------ STORED RECORDS
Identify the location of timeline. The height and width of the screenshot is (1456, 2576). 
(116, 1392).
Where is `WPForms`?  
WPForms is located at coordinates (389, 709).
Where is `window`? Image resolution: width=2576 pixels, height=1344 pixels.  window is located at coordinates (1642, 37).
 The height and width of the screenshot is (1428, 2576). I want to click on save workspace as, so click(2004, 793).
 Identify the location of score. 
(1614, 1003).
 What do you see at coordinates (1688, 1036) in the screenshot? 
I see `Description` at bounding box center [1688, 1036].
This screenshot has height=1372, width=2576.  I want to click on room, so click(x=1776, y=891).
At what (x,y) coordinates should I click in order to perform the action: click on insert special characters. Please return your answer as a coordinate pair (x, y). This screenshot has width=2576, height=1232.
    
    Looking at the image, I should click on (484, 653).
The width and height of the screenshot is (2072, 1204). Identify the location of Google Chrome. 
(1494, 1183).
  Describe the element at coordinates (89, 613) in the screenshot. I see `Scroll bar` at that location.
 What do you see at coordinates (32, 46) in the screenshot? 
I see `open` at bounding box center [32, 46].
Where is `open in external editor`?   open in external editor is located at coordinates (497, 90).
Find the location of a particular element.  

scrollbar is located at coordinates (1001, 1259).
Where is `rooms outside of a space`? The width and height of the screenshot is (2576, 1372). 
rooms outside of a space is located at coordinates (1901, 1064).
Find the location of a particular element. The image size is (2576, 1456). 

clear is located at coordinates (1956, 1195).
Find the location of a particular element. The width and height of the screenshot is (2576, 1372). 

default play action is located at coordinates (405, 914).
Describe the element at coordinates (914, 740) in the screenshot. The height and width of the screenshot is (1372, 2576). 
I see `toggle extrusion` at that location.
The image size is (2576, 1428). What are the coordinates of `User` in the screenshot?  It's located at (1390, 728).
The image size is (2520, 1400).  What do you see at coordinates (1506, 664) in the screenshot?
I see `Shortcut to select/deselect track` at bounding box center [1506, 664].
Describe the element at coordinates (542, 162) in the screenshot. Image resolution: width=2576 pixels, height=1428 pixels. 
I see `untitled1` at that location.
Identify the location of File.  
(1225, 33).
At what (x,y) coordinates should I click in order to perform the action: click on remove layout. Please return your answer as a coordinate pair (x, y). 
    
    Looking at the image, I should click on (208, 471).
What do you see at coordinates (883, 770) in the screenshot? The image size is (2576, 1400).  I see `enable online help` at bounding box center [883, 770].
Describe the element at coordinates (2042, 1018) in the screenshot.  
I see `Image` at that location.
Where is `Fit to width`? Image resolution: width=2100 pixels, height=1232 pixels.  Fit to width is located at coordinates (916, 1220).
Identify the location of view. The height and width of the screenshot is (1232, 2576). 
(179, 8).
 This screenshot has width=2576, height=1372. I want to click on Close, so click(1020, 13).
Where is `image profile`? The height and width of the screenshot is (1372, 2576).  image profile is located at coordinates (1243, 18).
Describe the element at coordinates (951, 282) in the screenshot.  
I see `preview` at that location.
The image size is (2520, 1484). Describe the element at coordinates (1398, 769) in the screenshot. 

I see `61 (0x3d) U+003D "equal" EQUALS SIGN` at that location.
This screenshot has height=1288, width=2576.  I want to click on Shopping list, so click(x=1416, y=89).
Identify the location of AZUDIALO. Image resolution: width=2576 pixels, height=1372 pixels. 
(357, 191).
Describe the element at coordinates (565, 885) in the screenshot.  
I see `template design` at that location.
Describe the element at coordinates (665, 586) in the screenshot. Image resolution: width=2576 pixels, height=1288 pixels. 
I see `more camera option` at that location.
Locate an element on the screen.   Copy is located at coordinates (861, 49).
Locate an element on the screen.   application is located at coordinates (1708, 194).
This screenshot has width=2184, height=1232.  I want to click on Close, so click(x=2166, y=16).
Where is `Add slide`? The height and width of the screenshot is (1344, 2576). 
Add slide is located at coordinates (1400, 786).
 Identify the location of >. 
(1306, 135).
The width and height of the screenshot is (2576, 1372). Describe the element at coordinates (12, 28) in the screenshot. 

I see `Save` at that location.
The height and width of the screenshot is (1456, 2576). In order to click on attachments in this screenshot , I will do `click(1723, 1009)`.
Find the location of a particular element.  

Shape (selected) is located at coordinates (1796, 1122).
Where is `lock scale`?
------------
■ **DIRECTIVE**: Rewrite all of the entries above with "Find the location of a particular element" changed to "Find where a specific element is" and nothing else altered.

■ **RESULT OF THE EXERCISE**:
Identify the location of timeline. The height and width of the screenshot is (1456, 2576). 
(116, 1392).
Where is `WPForms`?  
WPForms is located at coordinates (389, 709).
Where is `window`? Image resolution: width=2576 pixels, height=1344 pixels.  window is located at coordinates (1642, 37).
 The height and width of the screenshot is (1428, 2576). I want to click on save workspace as, so click(2004, 793).
 Identify the location of score. 
(1614, 1003).
 What do you see at coordinates (1688, 1036) in the screenshot? 
I see `Description` at bounding box center [1688, 1036].
This screenshot has height=1372, width=2576.  I want to click on room, so click(x=1776, y=891).
At what (x,y) coordinates should I click in order to perform the action: click on insert special characters. Please return your answer as a coordinate pair (x, y). This screenshot has width=2576, height=1232.
    
    Looking at the image, I should click on (484, 653).
The width and height of the screenshot is (2072, 1204). Identify the location of Google Chrome. 
(1494, 1183).
  Describe the element at coordinates (89, 613) in the screenshot. I see `Scroll bar` at that location.
 What do you see at coordinates (32, 46) in the screenshot? 
I see `open` at bounding box center [32, 46].
Where is `open in external editor`?   open in external editor is located at coordinates (497, 90).
Find where a specific element is.  

scrollbar is located at coordinates (1001, 1259).
Where is `rooms outside of a space`? The width and height of the screenshot is (2576, 1372). 
rooms outside of a space is located at coordinates (1901, 1064).
Find where a specific element is. The image size is (2576, 1456). 

clear is located at coordinates (1956, 1195).
Find where a specific element is. The width and height of the screenshot is (2576, 1372). 

default play action is located at coordinates (405, 914).
Describe the element at coordinates (914, 740) in the screenshot. The height and width of the screenshot is (1372, 2576). 
I see `toggle extrusion` at that location.
The image size is (2576, 1428). What are the coordinates of `User` in the screenshot?  It's located at (1390, 728).
The image size is (2520, 1400).  What do you see at coordinates (1506, 664) in the screenshot?
I see `Shortcut to select/deselect track` at bounding box center [1506, 664].
Describe the element at coordinates (542, 162) in the screenshot. Image resolution: width=2576 pixels, height=1428 pixels. 
I see `untitled1` at that location.
Identify the location of File.  
(1225, 33).
At what (x,y) coordinates should I click in order to perform the action: click on remove layout. Please return your answer as a coordinate pair (x, y). 
    
    Looking at the image, I should click on (208, 471).
What do you see at coordinates (883, 770) in the screenshot? The image size is (2576, 1400).  I see `enable online help` at bounding box center [883, 770].
Describe the element at coordinates (2042, 1018) in the screenshot.  
I see `Image` at that location.
Where is `Fit to width`? Image resolution: width=2100 pixels, height=1232 pixels.  Fit to width is located at coordinates (916, 1220).
Identify the location of view. The height and width of the screenshot is (1232, 2576). 
(179, 8).
 This screenshot has width=2576, height=1372. I want to click on Close, so click(1020, 13).
Where is `image profile`? The height and width of the screenshot is (1372, 2576).  image profile is located at coordinates (1243, 18).
Describe the element at coordinates (951, 282) in the screenshot.  
I see `preview` at that location.
The image size is (2520, 1484). Describe the element at coordinates (1398, 769) in the screenshot. 

I see `61 (0x3d) U+003D "equal" EQUALS SIGN` at that location.
This screenshot has height=1288, width=2576.  I want to click on Shopping list, so click(x=1416, y=89).
Identify the location of AZUDIALO. Image resolution: width=2576 pixels, height=1372 pixels. 
(357, 191).
Describe the element at coordinates (565, 885) in the screenshot.  
I see `template design` at that location.
Describe the element at coordinates (665, 586) in the screenshot. Image resolution: width=2576 pixels, height=1288 pixels. 
I see `more camera option` at that location.
Locate an element on the screen.   Copy is located at coordinates (861, 49).
Locate an element on the screen.   application is located at coordinates (1708, 194).
This screenshot has width=2184, height=1232.  I want to click on Close, so click(x=2166, y=16).
Where is `Add slide`? The height and width of the screenshot is (1344, 2576). 
Add slide is located at coordinates (1400, 786).
 Identify the location of >. 
(1306, 135).
The width and height of the screenshot is (2576, 1372). Describe the element at coordinates (12, 28) in the screenshot. 

I see `Save` at that location.
The height and width of the screenshot is (1456, 2576). In order to click on attachments in this screenshot , I will do `click(1723, 1009)`.
Find where a specific element is.  

Shape (selected) is located at coordinates (1796, 1122).
Where is `lock scale`?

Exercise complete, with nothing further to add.